* **What is expected**
These entries must be printed again exactly as they are.

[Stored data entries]
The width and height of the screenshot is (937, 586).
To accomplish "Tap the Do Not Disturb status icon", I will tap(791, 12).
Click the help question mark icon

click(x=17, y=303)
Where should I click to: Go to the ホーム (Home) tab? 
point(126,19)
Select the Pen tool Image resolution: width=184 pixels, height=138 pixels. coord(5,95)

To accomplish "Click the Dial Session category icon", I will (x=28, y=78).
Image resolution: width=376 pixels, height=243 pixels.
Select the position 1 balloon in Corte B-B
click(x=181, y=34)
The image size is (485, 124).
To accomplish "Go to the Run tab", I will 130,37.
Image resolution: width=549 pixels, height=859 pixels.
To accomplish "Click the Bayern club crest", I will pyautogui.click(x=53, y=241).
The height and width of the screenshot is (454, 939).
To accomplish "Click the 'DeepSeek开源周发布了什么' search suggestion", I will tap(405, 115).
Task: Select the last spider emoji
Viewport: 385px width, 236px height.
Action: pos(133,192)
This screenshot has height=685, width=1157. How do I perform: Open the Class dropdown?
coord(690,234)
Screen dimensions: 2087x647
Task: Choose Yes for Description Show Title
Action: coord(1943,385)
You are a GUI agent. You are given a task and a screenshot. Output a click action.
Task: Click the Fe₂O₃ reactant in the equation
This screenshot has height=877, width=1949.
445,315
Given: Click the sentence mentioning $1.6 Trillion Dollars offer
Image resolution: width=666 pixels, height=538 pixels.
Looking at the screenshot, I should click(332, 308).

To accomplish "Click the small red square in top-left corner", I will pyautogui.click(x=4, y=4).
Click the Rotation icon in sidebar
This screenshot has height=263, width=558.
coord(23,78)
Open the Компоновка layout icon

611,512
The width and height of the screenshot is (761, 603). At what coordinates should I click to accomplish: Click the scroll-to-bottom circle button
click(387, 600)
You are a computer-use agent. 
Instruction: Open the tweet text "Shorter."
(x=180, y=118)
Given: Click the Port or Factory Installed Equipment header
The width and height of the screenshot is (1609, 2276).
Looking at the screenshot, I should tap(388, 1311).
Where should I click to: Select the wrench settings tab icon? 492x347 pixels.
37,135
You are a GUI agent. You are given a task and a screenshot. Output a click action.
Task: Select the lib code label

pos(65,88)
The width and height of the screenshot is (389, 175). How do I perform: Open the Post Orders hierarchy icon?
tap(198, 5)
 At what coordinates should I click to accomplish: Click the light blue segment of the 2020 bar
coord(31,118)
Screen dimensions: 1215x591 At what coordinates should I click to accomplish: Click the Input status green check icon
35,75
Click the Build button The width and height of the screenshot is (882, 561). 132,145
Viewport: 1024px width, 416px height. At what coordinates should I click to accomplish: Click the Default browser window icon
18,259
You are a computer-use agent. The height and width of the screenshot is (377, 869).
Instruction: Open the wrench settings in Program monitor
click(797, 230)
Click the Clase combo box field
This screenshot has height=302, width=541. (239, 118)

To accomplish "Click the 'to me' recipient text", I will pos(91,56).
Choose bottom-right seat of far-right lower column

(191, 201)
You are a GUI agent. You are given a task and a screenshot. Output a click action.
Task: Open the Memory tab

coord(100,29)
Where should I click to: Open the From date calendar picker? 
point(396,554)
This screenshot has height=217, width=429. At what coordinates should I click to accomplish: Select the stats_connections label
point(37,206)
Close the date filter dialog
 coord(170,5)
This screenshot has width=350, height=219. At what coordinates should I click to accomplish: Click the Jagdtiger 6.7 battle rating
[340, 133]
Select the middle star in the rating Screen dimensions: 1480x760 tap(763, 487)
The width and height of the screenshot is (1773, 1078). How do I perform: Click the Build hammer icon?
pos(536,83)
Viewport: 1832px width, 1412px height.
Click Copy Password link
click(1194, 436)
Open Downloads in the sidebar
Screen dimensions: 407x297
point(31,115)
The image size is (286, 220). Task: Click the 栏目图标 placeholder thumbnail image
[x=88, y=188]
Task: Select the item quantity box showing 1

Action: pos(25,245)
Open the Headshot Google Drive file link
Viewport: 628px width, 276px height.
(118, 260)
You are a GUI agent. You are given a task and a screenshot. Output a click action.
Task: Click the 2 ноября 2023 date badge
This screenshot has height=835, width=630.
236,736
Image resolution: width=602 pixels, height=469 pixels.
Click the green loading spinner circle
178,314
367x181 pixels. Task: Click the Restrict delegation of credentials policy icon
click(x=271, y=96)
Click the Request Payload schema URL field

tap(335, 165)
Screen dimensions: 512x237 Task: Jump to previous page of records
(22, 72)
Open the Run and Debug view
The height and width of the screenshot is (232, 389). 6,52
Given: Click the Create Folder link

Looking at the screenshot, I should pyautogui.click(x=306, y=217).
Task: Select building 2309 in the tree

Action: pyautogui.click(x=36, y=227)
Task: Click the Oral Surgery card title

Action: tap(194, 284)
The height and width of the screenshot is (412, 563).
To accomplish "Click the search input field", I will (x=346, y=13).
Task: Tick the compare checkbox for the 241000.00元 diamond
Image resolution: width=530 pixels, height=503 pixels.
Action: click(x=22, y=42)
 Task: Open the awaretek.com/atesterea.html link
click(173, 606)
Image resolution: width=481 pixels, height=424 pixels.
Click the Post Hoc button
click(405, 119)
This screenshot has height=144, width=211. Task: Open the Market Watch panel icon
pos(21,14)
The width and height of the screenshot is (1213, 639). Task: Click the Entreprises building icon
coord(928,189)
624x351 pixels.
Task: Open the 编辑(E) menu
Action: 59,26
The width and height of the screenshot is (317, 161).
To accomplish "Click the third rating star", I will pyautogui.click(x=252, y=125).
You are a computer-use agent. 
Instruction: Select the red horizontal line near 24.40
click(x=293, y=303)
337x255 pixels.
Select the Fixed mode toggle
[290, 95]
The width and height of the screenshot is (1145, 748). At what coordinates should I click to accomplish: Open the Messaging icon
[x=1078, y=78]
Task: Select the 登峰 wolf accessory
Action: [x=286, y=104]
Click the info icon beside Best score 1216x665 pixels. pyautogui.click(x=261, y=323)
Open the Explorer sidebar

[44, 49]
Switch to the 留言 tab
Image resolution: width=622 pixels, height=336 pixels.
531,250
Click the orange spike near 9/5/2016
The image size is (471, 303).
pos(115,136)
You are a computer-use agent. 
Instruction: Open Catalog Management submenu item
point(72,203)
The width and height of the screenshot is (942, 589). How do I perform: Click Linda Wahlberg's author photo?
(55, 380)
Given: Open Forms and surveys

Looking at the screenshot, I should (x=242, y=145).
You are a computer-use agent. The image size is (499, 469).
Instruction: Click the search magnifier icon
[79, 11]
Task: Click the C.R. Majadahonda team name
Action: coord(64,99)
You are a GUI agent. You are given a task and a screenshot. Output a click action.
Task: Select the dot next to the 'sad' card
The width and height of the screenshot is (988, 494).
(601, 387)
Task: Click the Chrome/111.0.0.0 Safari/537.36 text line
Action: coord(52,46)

* **Answer section**
The width and height of the screenshot is (937, 586).
To accomplish "Tap the Do Not Disturb status icon", I will tap(791, 12).
Click the help question mark icon

click(x=17, y=303)
Where should I click to: Go to the ホーム (Home) tab? 
point(126,19)
Select the Pen tool Image resolution: width=184 pixels, height=138 pixels. coord(5,95)

To accomplish "Click the Dial Session category icon", I will (x=28, y=78).
Image resolution: width=376 pixels, height=243 pixels.
Select the position 1 balloon in Corte B-B
click(x=181, y=34)
The image size is (485, 124).
To accomplish "Go to the Run tab", I will 130,37.
Image resolution: width=549 pixels, height=859 pixels.
To accomplish "Click the Bayern club crest", I will pyautogui.click(x=53, y=241).
The height and width of the screenshot is (454, 939).
To accomplish "Click the 'DeepSeek开源周发布了什么' search suggestion", I will tap(405, 115).
Task: Select the last spider emoji
Viewport: 385px width, 236px height.
Action: pos(133,192)
This screenshot has height=685, width=1157. How do I perform: Open the Class dropdown?
coord(690,234)
Screen dimensions: 2087x647
Task: Choose Yes for Description Show Title
Action: coord(1943,385)
You are a GUI agent. You are given a task and a screenshot. Output a click action.
Task: Click the Fe₂O₃ reactant in the equation
This screenshot has height=877, width=1949.
445,315
Given: Click the sentence mentioning $1.6 Trillion Dollars offer
Image resolution: width=666 pixels, height=538 pixels.
Looking at the screenshot, I should click(332, 308).

To accomplish "Click the small red square in top-left corner", I will pyautogui.click(x=4, y=4).
Click the Rotation icon in sidebar
This screenshot has height=263, width=558.
coord(23,78)
Open the Компоновка layout icon

611,512
The width and height of the screenshot is (761, 603). At what coordinates should I click to accomplish: Click the scroll-to-bottom circle button
click(387, 600)
You are a computer-use agent. 
Instruction: Open the tweet text "Shorter."
(x=180, y=118)
Given: Click the Port or Factory Installed Equipment header
The width and height of the screenshot is (1609, 2276).
Looking at the screenshot, I should tap(388, 1311).
Where should I click to: Select the wrench settings tab icon? 492x347 pixels.
37,135
You are a GUI agent. You are given a task and a screenshot. Output a click action.
Task: Select the lib code label

pos(65,88)
The width and height of the screenshot is (389, 175). How do I perform: Open the Post Orders hierarchy icon?
tap(198, 5)
 At what coordinates should I click to accomplish: Click the light blue segment of the 2020 bar
coord(31,118)
Screen dimensions: 1215x591 At what coordinates should I click to accomplish: Click the Input status green check icon
35,75
Click the Build button The width and height of the screenshot is (882, 561). 132,145
Viewport: 1024px width, 416px height. At what coordinates should I click to accomplish: Click the Default browser window icon
18,259
You are a computer-use agent. The height and width of the screenshot is (377, 869).
Instruction: Open the wrench settings in Program monitor
click(797, 230)
Click the Clase combo box field
This screenshot has height=302, width=541. (239, 118)

To accomplish "Click the 'to me' recipient text", I will pos(91,56).
Choose bottom-right seat of far-right lower column

(191, 201)
You are a GUI agent. You are given a task and a screenshot. Output a click action.
Task: Open the Memory tab

coord(100,29)
Where should I click to: Open the From date calendar picker? 
point(396,554)
This screenshot has height=217, width=429. At what coordinates should I click to accomplish: Select the stats_connections label
point(37,206)
Close the date filter dialog
 coord(170,5)
This screenshot has width=350, height=219. At what coordinates should I click to accomplish: Click the Jagdtiger 6.7 battle rating
[340, 133]
Select the middle star in the rating Screen dimensions: 1480x760 tap(763, 487)
The width and height of the screenshot is (1773, 1078). How do I perform: Click the Build hammer icon?
pos(536,83)
Viewport: 1832px width, 1412px height.
Click Copy Password link
click(1194, 436)
Open Downloads in the sidebar
Screen dimensions: 407x297
point(31,115)
The image size is (286, 220). Task: Click the 栏目图标 placeholder thumbnail image
[x=88, y=188]
Task: Select the item quantity box showing 1

Action: pos(25,245)
Open the Headshot Google Drive file link
Viewport: 628px width, 276px height.
(118, 260)
You are a GUI agent. You are given a task and a screenshot. Output a click action.
Task: Click the 2 ноября 2023 date badge
This screenshot has height=835, width=630.
236,736
Image resolution: width=602 pixels, height=469 pixels.
Click the green loading spinner circle
178,314
367x181 pixels. Task: Click the Restrict delegation of credentials policy icon
click(x=271, y=96)
Click the Request Payload schema URL field

tap(335, 165)
Screen dimensions: 512x237 Task: Jump to previous page of records
(22, 72)
Open the Run and Debug view
The height and width of the screenshot is (232, 389). 6,52
Given: Click the Create Folder link

Looking at the screenshot, I should pyautogui.click(x=306, y=217).
Task: Select building 2309 in the tree

Action: pyautogui.click(x=36, y=227)
Task: Click the Oral Surgery card title

Action: tap(194, 284)
The height and width of the screenshot is (412, 563).
To accomplish "Click the search input field", I will (x=346, y=13).
Task: Tick the compare checkbox for the 241000.00元 diamond
Image resolution: width=530 pixels, height=503 pixels.
Action: click(x=22, y=42)
 Task: Open the awaretek.com/atesterea.html link
click(173, 606)
Image resolution: width=481 pixels, height=424 pixels.
Click the Post Hoc button
click(405, 119)
This screenshot has height=144, width=211. Task: Open the Market Watch panel icon
pos(21,14)
The width and height of the screenshot is (1213, 639). Task: Click the Entreprises building icon
coord(928,189)
624x351 pixels.
Task: Open the 编辑(E) menu
Action: 59,26
The width and height of the screenshot is (317, 161).
To accomplish "Click the third rating star", I will pyautogui.click(x=252, y=125).
You are a computer-use agent. 
Instruction: Select the red horizontal line near 24.40
click(x=293, y=303)
337x255 pixels.
Select the Fixed mode toggle
[290, 95]
The width and height of the screenshot is (1145, 748). At what coordinates should I click to accomplish: Open the Messaging icon
[x=1078, y=78]
Task: Select the 登峰 wolf accessory
Action: [x=286, y=104]
Click the info icon beside Best score 1216x665 pixels. pyautogui.click(x=261, y=323)
Open the Explorer sidebar

[44, 49]
Switch to the 留言 tab
Image resolution: width=622 pixels, height=336 pixels.
531,250
Click the orange spike near 9/5/2016
The image size is (471, 303).
pos(115,136)
You are a computer-use agent. 
Instruction: Open Catalog Management submenu item
point(72,203)
The width and height of the screenshot is (942, 589). How do I perform: Click Linda Wahlberg's author photo?
(55, 380)
Given: Open Forms and surveys

Looking at the screenshot, I should (x=242, y=145).
You are a computer-use agent. The image size is (499, 469).
Instruction: Click the search magnifier icon
[79, 11]
Task: Click the C.R. Majadahonda team name
Action: coord(64,99)
You are a GUI agent. You are given a task and a screenshot. Output a click action.
Task: Select the dot next to the 'sad' card
The width and height of the screenshot is (988, 494).
(601, 387)
Task: Click the Chrome/111.0.0.0 Safari/537.36 text line
Action: coord(52,46)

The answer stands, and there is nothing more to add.